Celso Luiz/DGABC Diário do Grande ABC - Notícias e informações do Grande ABC: Santo André, São Bernardo, São Caetano, Diadema, Mauá, Ribeirão Pires e Rio Grande da Serra

Fabio Martins
Do Diário do Grande ABC

14/10/2016 | 07:00


Partidos da coligação do ex-prefeito de Santo André Aidan Ravin (PSB) permanecem sem referendar o caminho eleitoral que irão defender no segundo turno do processo, disputado pelo atual prefeito Carlos Grana (PT) e o ex-vereador Paulinho Serra (PSDB). Oito legendas integraram o projeto socialista (PSB, PRB, PMN, PSDC, PRP, PEN, PP e PRTB). As siglas do arco com representação na Câmara, a exemplo do PRB e PMN, não definiram apoio na etapa derradeira, mantendo diálogo com os prefeituráveis.

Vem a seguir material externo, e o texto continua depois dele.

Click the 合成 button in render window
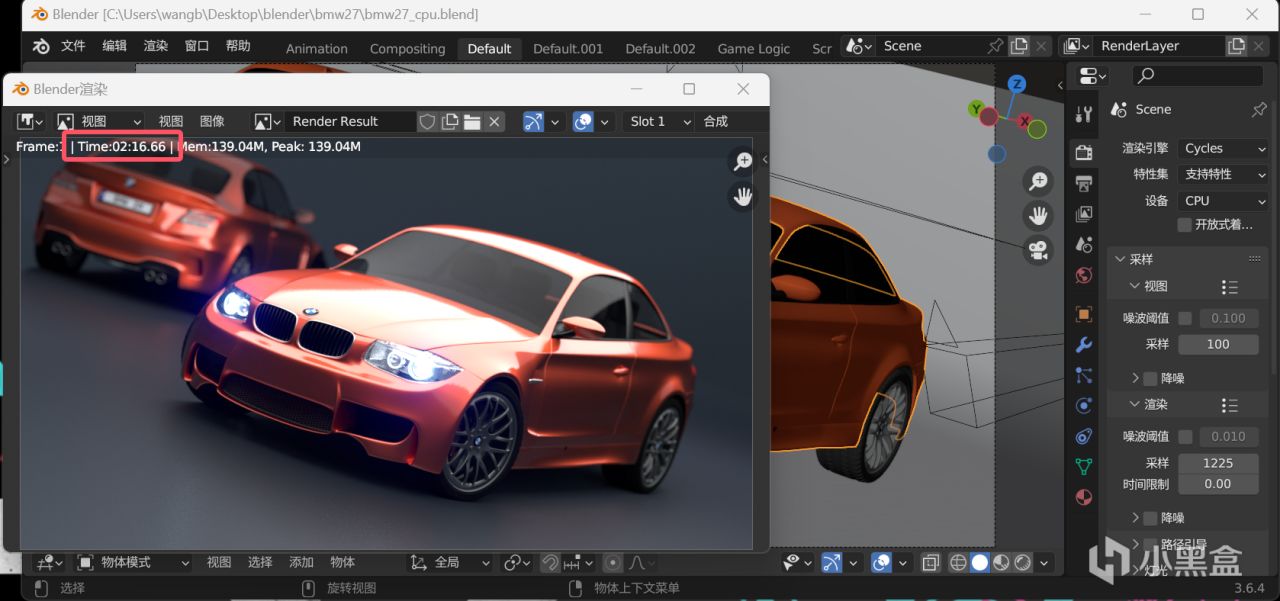 715,122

Parte do PSB declarou apoio a Paulinho, como o vereador Almir Cicote. Em contrapartida, o presidente do PRB, vereador bispo Ronaldo de Castro, afirmou não ter nada decidido. Segundo ele, as conversas, até agora, “não prosperaram”. “Há possibilidade de tudo, Paulinho, PT ou neutro”. Além de Ronaldo, Roberto Rautenberg foi reeleito pela sigla. No PMN, o parlamentar Toninho de Jesus também alegou que não há qualquer posição. “Estamos em stand by. Vamos definir postura, mas por enquanto seguimos com bandeira branca.”

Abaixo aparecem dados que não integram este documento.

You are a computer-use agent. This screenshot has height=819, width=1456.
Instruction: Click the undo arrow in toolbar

O arco do PT, de Grana, elegeu a maior bancada, fazendo sete das 21 cadeiras. Paulinho, que ficou na liderança na etapa inicial, formou bancada de seis parlamentares. Aidan garantiu quatro vagas. Repetindo tática de revelar quadros, Raimundo Salles (PPS) assegurou dois assentos, mesmo número conquistado por Ailton Lima (SD) em sua primeira participação majoritária. Alvarez e Rafael não conquistaram espaço.

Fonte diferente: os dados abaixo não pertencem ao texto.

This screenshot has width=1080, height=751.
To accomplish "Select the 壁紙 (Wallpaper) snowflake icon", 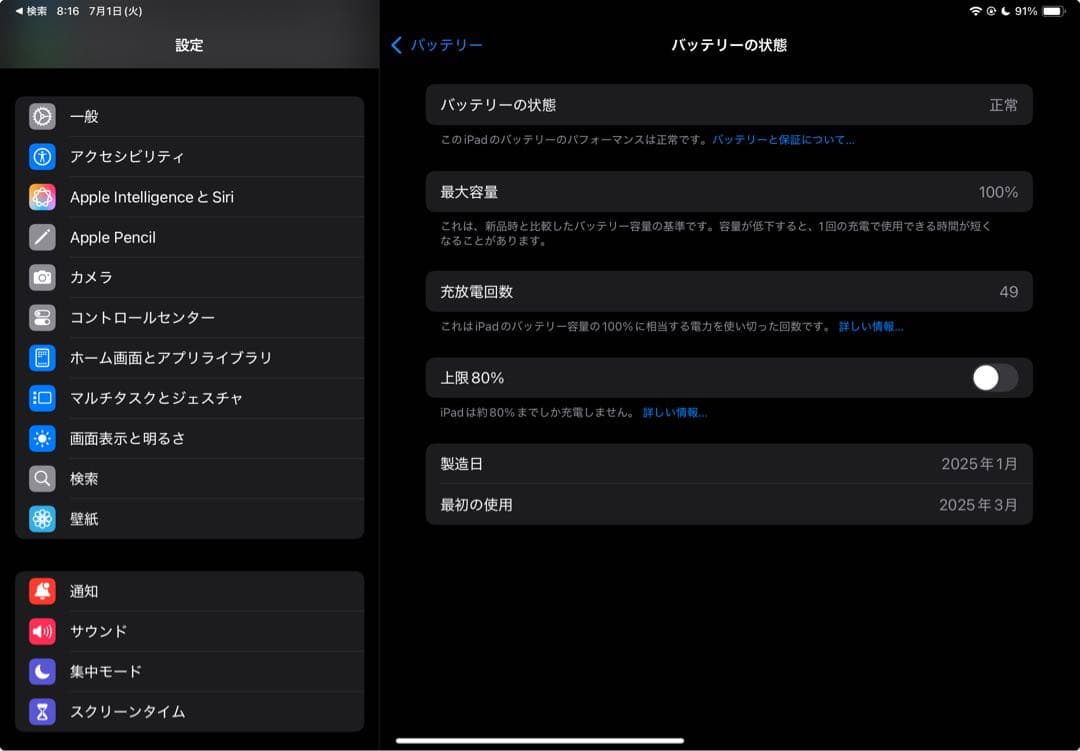I will point(41,519).
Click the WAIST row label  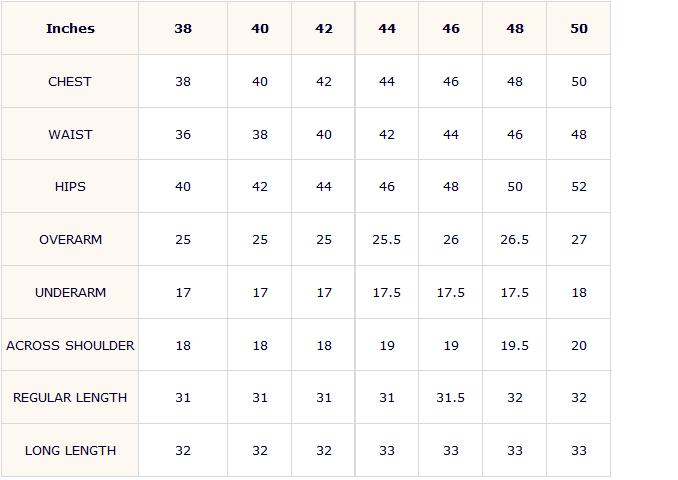(70, 134)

O presidente do PT andreense, Luiz Turco, elencou que “tem gente das outras coligações” alinhada com Grana, referindo-se a Aidan, Ailton, Salles e Alvarez, porém, sem citar nomes. “Lideranças que não estavam conosco agora estão juntas”. Nenhum dos postulantes a prefeito derrotados encaminhou adesão ao projeto governista. Ailton formalizou apoio a Paulinho. Coordenador da campanha tucana, o vereador Donizeti Pereira (PV) frisou que em torno de 100 lideranças, entre candidatos e apoiadores de arcos diferentes, migraram para “fortalecer o time”. “Muitos (pleiteantes) estão nos procurando em apoio à proposta de gestão nova, com máquina enxuta, sem oferta de cargos.”

Grana não realizou atividade de rua ontem. Já Paulinho fez carreata pelo Centro e caminhada no Núcleo dos Ciganos, em Utinga. O tucano prometeu executar ações de reurbanização em 100 núcleos. “O PT abandonou a periferia. Nós retomaremos programa de urbanização, parado desde a época do prefeito Celso Daniel (morto em 2002)”, mencionou Paulinho.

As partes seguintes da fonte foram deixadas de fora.